We'll take our next question from Derek Walker with Bank of America.

Speaker 14

Thanks, everyone. I know we're over the hour and I appreciate you squeezing me in here. Maybe I'll just ask one and ask other question offline. But if I heard you right during

Speaker 6

the formal remarks, I believe you said

Speaker 14

you captured $100,000,000 of cost reductions this year up to this point. And I know there's some commentary around cost savings with shifting volumes around, it was kind of $40,000,000 to 50,000,000 dollars Does that $40,000,000 to $50,000,000 is that incremental to that $100,000,000 or have you achieved some of that already? And I guess is there any general sort of cost reduction target that you have going into next year? I think you had $120,000,000 last year, but just wanted to make sure that that's incremental to what you've already talked about.

Speaker 3

No. This is Kevin. The $40,000,000 to $50,000,000 I believe you're talking about that Sheridan referenced, that's related to kind of margin in our NGL business. And so that would not be included in the $130,000,000 we expect save from the cost savings. So those are 2 separate things.

Speaker 14

Got it. Thank you.

Speaker 1

We'll take our next question from Ganesh Jhwaaz with Goldman Sachs.

Speaker 15

Hi, thank you for taking my question. Just following up on Derek's question on

Speaker 3

the costs, we saw a

Speaker 15

meaningful step down in the OpEx in the G and P segment. Just wanted to understand if there was something unique happening in this particular quarter or if this is a decent run rate to think of from a total OpEx perspective going forward?

Speaker 3

The step down you're referring to compared to the Q2 or you compared to last year?

Speaker 15

Both actually, because I guess you have many more plants that are online this year than last year and yet your numbers were meaningfully lower. So just curious if there's something happening unique to this quarter or if this is the new normal in terms of cost structure?

Speaker 3

No. I don't know that I'd say it's a new normal. But clearly, when we have worked really hard over the last several months, really since the beginning of the pandemic, to cut costs out wherever possible. So we are doing things like there's we have compressor stations that we can reroute gas and shut down compressor stations and there's a couple of plants in the Mid Continent we have temporarily idled that pulls costs out. You don't need as much materials and services.
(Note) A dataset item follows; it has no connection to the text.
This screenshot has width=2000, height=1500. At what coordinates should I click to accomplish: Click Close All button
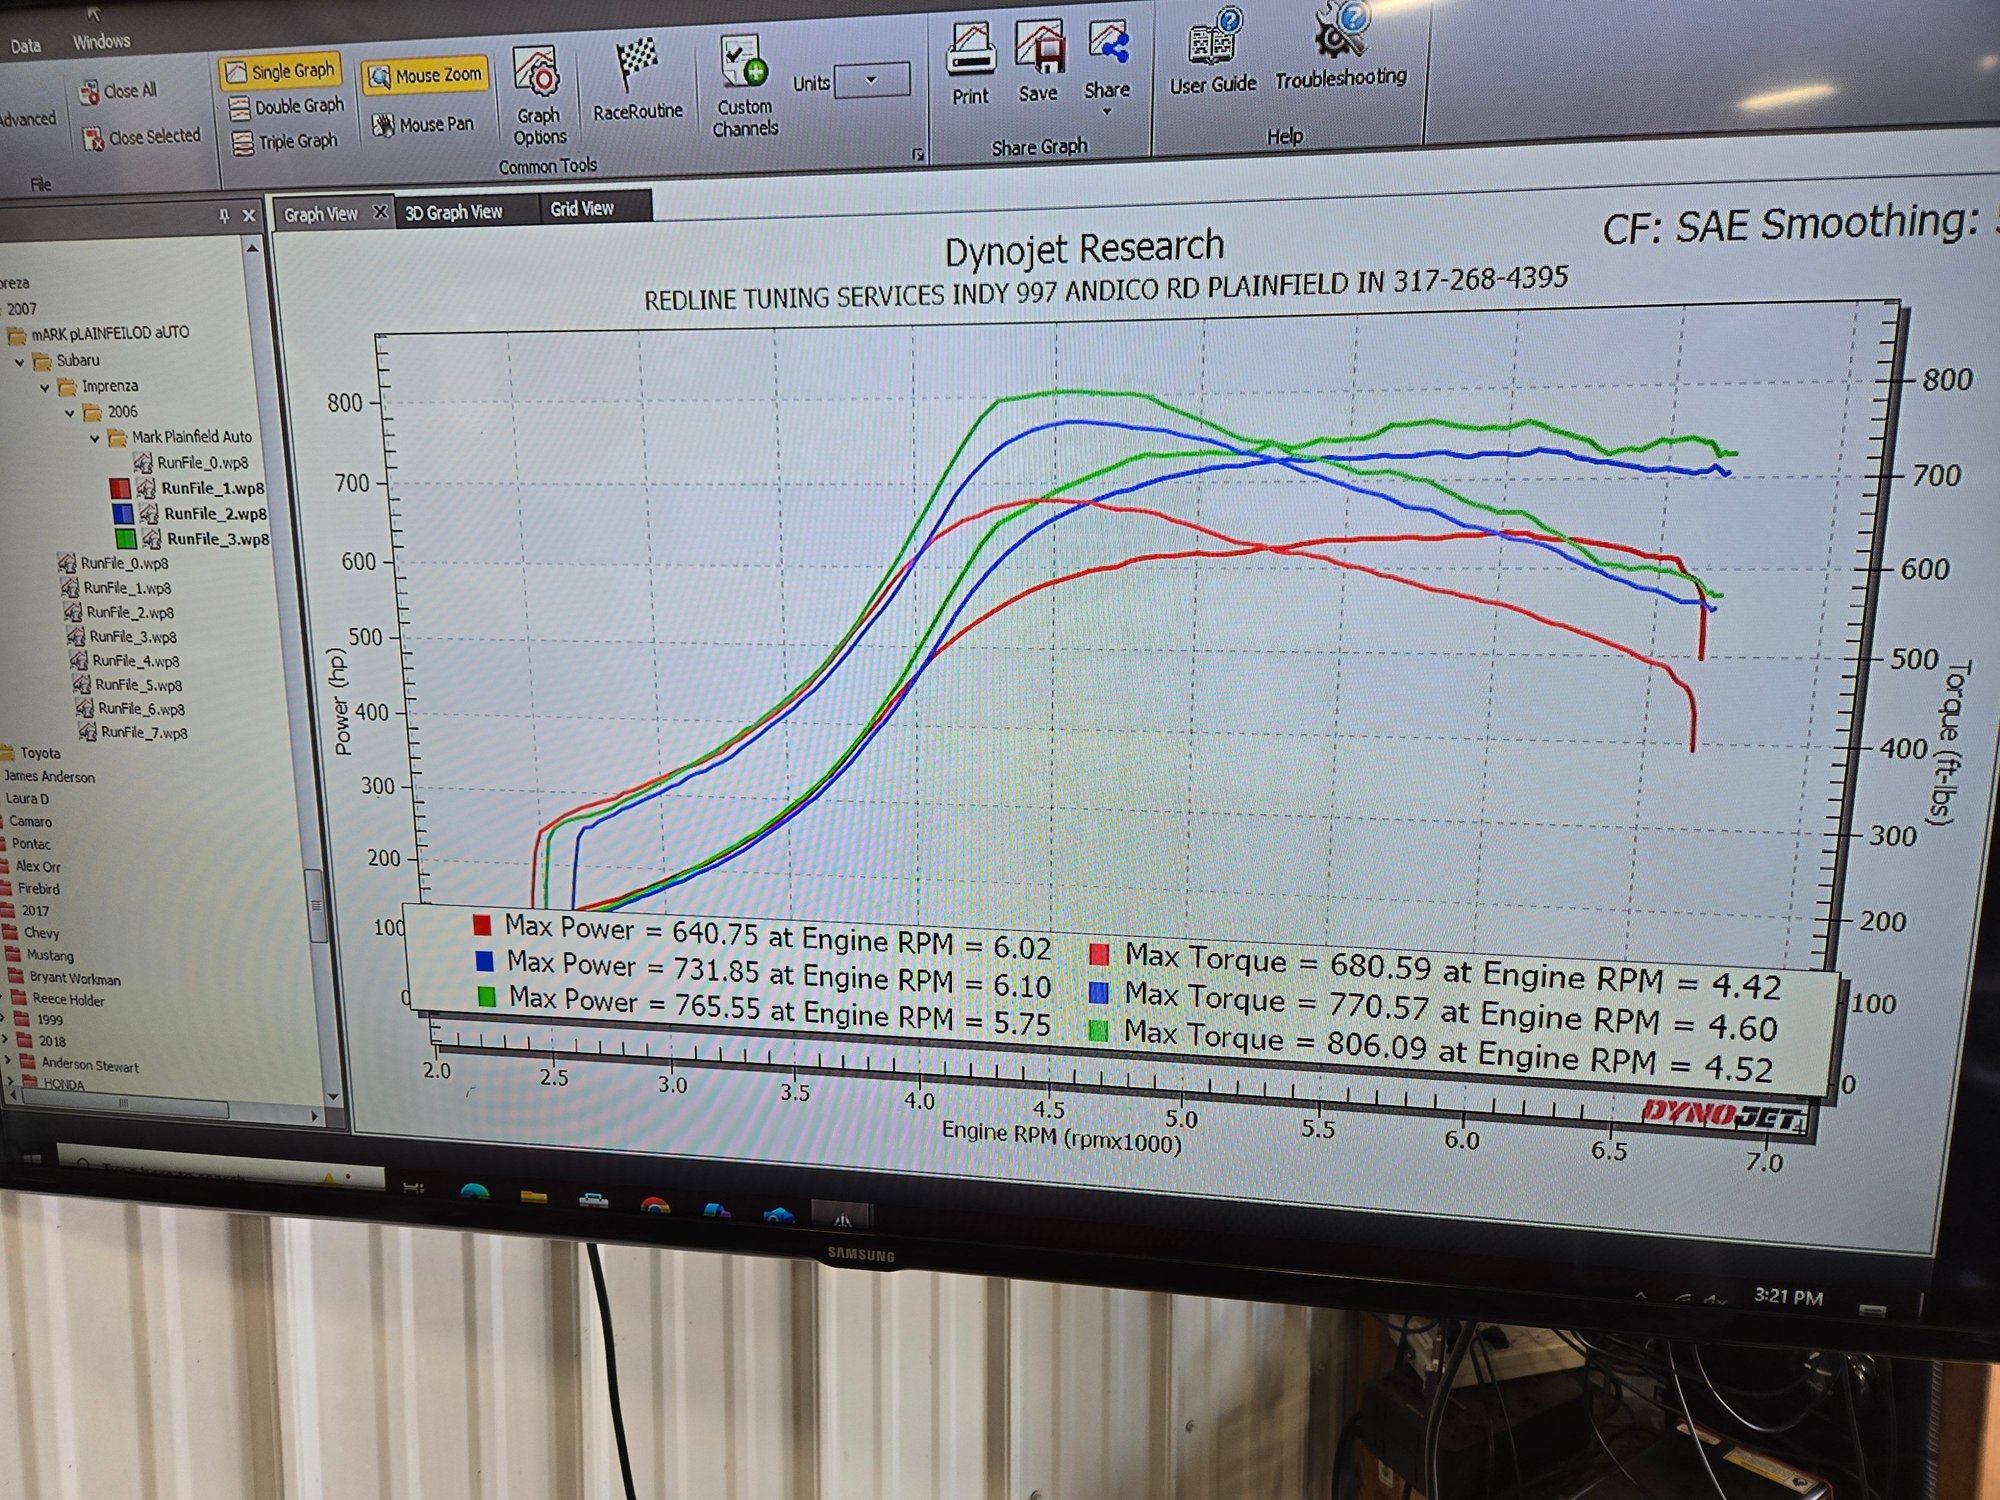[119, 91]
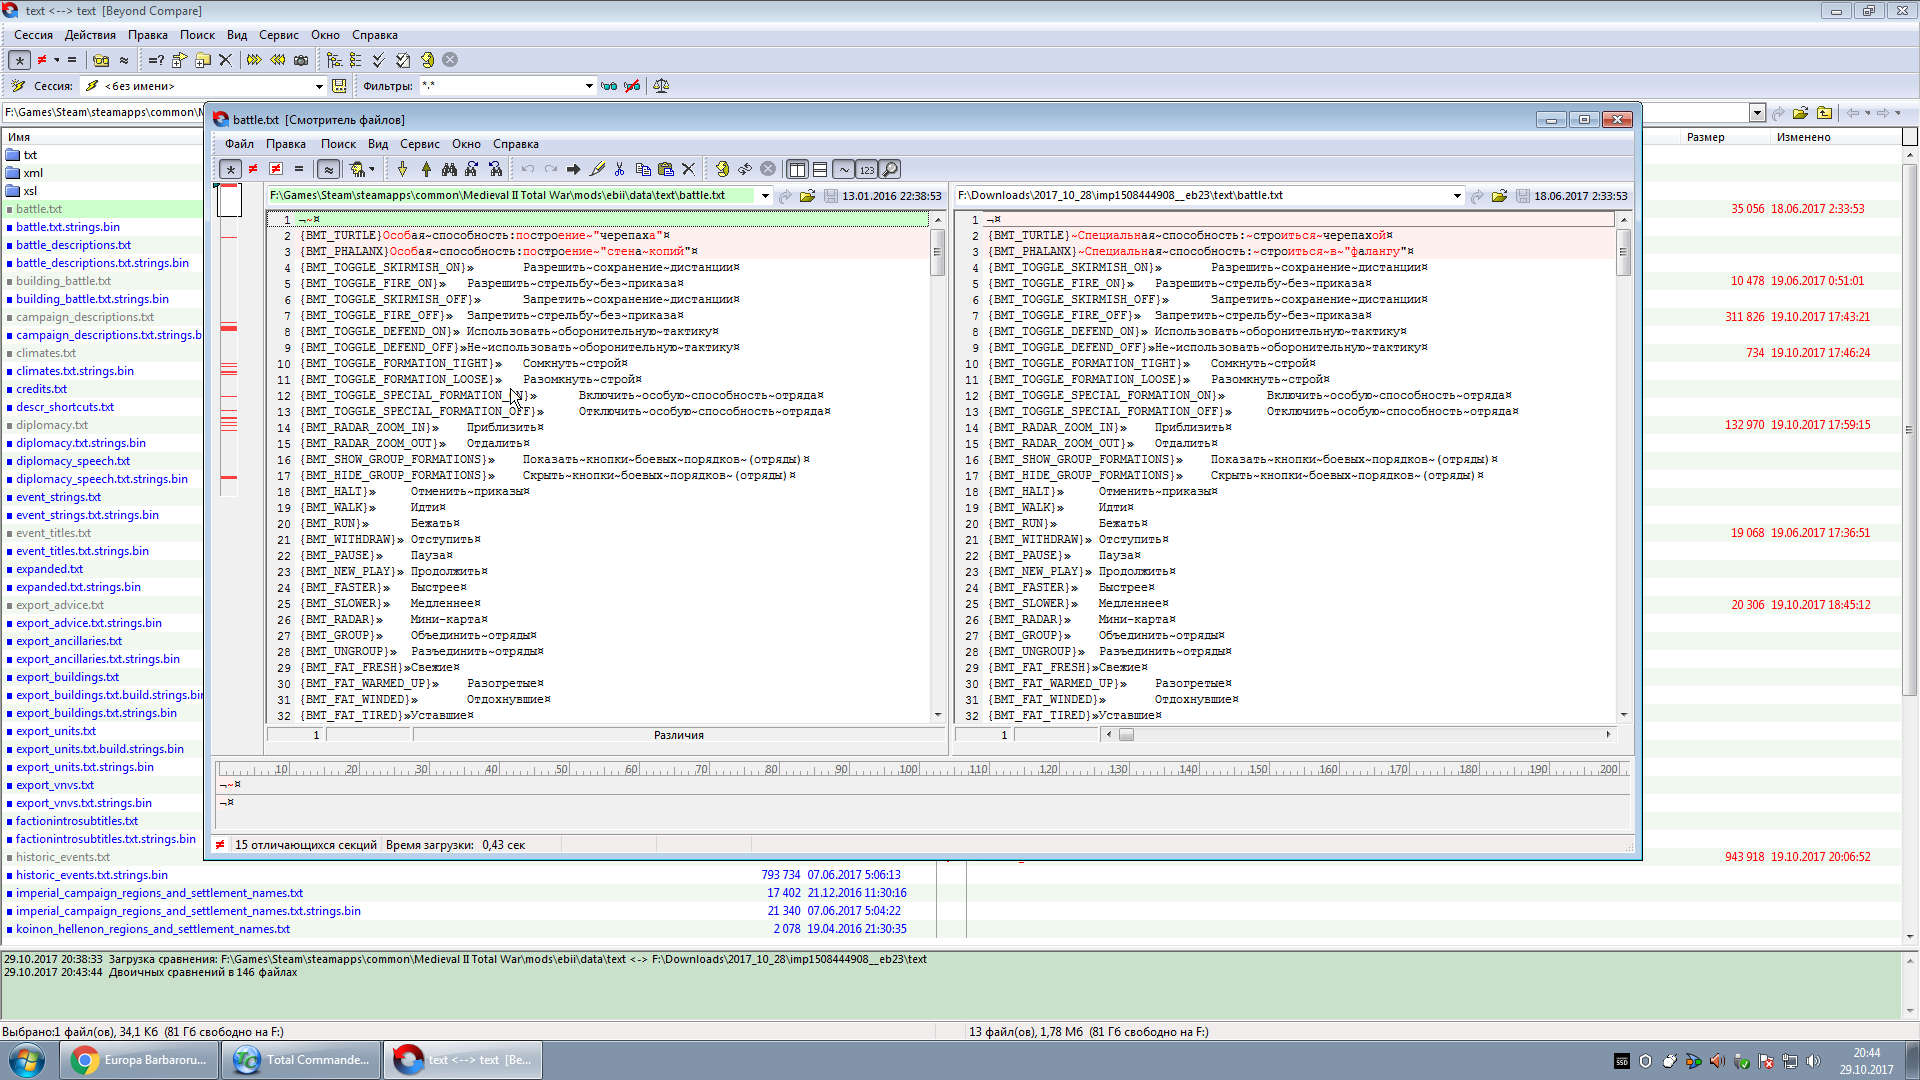
Task: Toggle Show All asterisk button in viewer
Action: (x=230, y=169)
And probably the biggest driver is our contract labor. We are doing most everything ourselves at this point with our employees as volumes have left. So with some process improvements and other things we found, we expect that some of that will be sustainable. But you would also expect that as our volumes pick back up, the cost will go up a little bit just from that additional volume.

Speaker 1

That concludes today's question and answer session. Mr. Ziola, at this time, I'd like to turn the conference over back to you.

Speaker 2

All right. Thank you, Sarah. Our quiet period for the Q4 starts when we close our books in January and extends until we release earnings in late February. We'll provide details for the conference call at a later date. Thank you for joining us and have a good week.

Thank you, everybody.

Speaker 3

Thanks, Andrew.

Speaker 1

This concludes today's call. Thank you for your participation. You may now disconnect.